Fairly early on, the map package appeared – this could draw geographic maps such as those made from polygonal regions.
Useful maps could be made with this package – data could be overlaid, maps could be projected and so on. Coloured maps could also be produced.
However, the data that the map package needed was in a strict format. Initially you needed a .line, a .gon, and a .names file...
The .line file consisted of a number of records separated by EOR. The first line of the record is which polygons are on either side of the line. Then there's a series of coordinates of the line.
The .gon file is also composed of a number of records separated by EOR. Each record lists which of the lines (from the .line file) is needed to draw the polygon. If the line needs to be drawn in the reverse direction from the order in the .line file, the index is a negative number.
Finally the .names file gives each polygon a name. The .gon file records are strictly single rings, so regions composed of more than one ring (such as a country with islands) are identified by having the same name. A convention of name:subname is used to identify parts of a larger region, such as the Scottish island of Harris here.
Got those files ready? Now run them through mapgetl and mapgetg to produce binary version of the files. These files can be accessed more quickly than the text files.
The map package still exists, and has been ported and maintained for R. Several geographic databases in this format exist and it still finds some use.
Around the year 2000 there was a lot of activity in the spatial arena.
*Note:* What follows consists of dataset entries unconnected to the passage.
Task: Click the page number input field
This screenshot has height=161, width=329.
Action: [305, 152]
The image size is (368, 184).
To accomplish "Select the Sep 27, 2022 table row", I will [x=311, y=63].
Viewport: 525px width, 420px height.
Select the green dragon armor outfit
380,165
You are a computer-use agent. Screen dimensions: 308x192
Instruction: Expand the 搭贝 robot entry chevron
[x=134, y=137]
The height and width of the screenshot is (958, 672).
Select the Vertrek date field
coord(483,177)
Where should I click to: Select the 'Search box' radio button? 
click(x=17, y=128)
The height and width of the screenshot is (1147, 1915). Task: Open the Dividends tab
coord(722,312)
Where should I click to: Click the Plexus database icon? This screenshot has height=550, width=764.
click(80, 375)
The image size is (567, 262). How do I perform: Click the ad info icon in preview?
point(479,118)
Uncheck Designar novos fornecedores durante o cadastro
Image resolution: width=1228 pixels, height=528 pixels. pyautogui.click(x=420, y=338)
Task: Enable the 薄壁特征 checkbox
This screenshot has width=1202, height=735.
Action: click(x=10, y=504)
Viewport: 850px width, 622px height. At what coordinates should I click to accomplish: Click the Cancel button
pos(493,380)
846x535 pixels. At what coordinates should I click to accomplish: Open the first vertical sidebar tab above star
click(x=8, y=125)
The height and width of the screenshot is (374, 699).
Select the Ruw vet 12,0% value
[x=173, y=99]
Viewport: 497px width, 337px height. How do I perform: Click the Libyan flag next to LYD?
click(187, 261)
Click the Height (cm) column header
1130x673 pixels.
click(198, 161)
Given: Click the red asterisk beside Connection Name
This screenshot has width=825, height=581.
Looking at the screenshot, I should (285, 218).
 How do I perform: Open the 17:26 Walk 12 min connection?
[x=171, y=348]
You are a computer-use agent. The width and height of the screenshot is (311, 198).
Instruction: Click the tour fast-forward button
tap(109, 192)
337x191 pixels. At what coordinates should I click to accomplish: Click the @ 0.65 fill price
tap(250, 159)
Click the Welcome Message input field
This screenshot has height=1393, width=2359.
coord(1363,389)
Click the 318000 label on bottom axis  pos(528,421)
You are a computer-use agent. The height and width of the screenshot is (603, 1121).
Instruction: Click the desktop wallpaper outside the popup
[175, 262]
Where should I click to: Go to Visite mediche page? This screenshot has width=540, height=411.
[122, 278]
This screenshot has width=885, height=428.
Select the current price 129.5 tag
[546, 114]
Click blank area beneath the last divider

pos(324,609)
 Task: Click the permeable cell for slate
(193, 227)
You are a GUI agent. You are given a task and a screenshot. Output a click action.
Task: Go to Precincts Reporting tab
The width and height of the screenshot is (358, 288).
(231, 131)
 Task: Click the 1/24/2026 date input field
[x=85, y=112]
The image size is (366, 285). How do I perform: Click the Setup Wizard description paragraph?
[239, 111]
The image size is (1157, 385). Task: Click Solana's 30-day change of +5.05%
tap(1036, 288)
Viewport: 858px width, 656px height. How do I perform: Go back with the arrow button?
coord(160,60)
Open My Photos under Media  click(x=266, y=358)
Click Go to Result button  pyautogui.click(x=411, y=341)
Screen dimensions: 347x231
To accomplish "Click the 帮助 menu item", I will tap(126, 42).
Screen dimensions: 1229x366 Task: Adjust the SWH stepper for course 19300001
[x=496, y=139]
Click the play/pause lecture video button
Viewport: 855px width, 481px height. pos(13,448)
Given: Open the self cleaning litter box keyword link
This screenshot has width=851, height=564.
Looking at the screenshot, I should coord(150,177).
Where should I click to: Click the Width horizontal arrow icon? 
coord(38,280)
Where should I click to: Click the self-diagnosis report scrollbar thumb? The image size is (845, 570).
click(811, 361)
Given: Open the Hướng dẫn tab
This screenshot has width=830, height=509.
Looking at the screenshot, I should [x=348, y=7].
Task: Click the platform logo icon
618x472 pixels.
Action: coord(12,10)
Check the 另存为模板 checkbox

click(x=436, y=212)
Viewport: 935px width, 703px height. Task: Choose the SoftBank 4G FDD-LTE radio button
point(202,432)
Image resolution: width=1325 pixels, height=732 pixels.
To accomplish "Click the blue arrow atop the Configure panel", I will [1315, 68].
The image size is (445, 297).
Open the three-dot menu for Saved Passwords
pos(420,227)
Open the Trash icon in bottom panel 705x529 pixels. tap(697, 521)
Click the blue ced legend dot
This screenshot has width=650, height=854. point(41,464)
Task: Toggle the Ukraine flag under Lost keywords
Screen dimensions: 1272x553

GIS software was getting wide use and maps were appearing on the web from providers such as MultiMap (Google Maps was still 5 years away). To try and make sense of all this, the Open Geospatial Consortium creates standards for data and protocols.
By now R was getting lots of use. And people were wanting to do more with maps, and to integrate with their GIS software. A few small projects developed, and some specific spatial statistical packages appeared, most of which used their own spatial data format, incompatible with anything else.
So a bunch of us came together to work out how better to do spatial data in R.
The Big Idea was to implement something like the OGC Simple Features Specification – this defines data for points, lines, and polygons with associated attribute data.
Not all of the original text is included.